• _SOURCE DATA_

◆ ◆ ◆ ◆ ◆

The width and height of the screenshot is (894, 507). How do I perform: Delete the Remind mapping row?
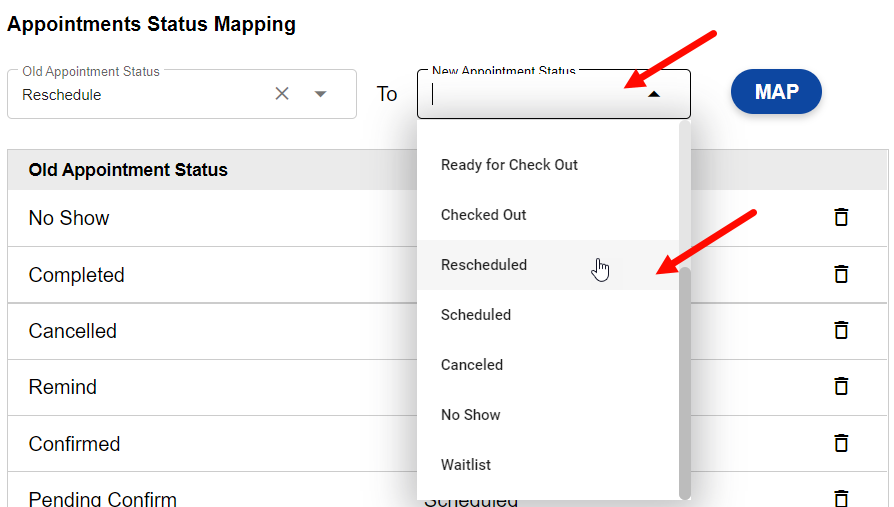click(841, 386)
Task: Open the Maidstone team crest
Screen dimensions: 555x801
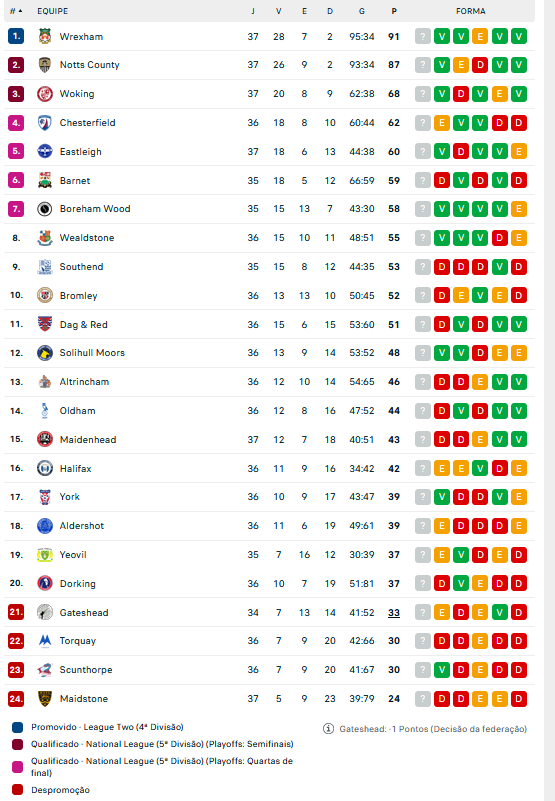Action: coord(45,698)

◆ ◆ ◆ ◆ ◆

• _DIRECTIVE_
Rewrite every line of the records above, requests included, and raise each coordinate in the answers by 139. Keep the numbers in the requests unchanged, and leave the pictures out.

• _RESULT OF THE EXERCISE_
The width and height of the screenshot is (894, 507). How do I perform: Delete the Remind mapping row?
click(980, 525)
Task: Open the Maidstone team crest
Screen dimensions: 555x801
Action: coord(184,837)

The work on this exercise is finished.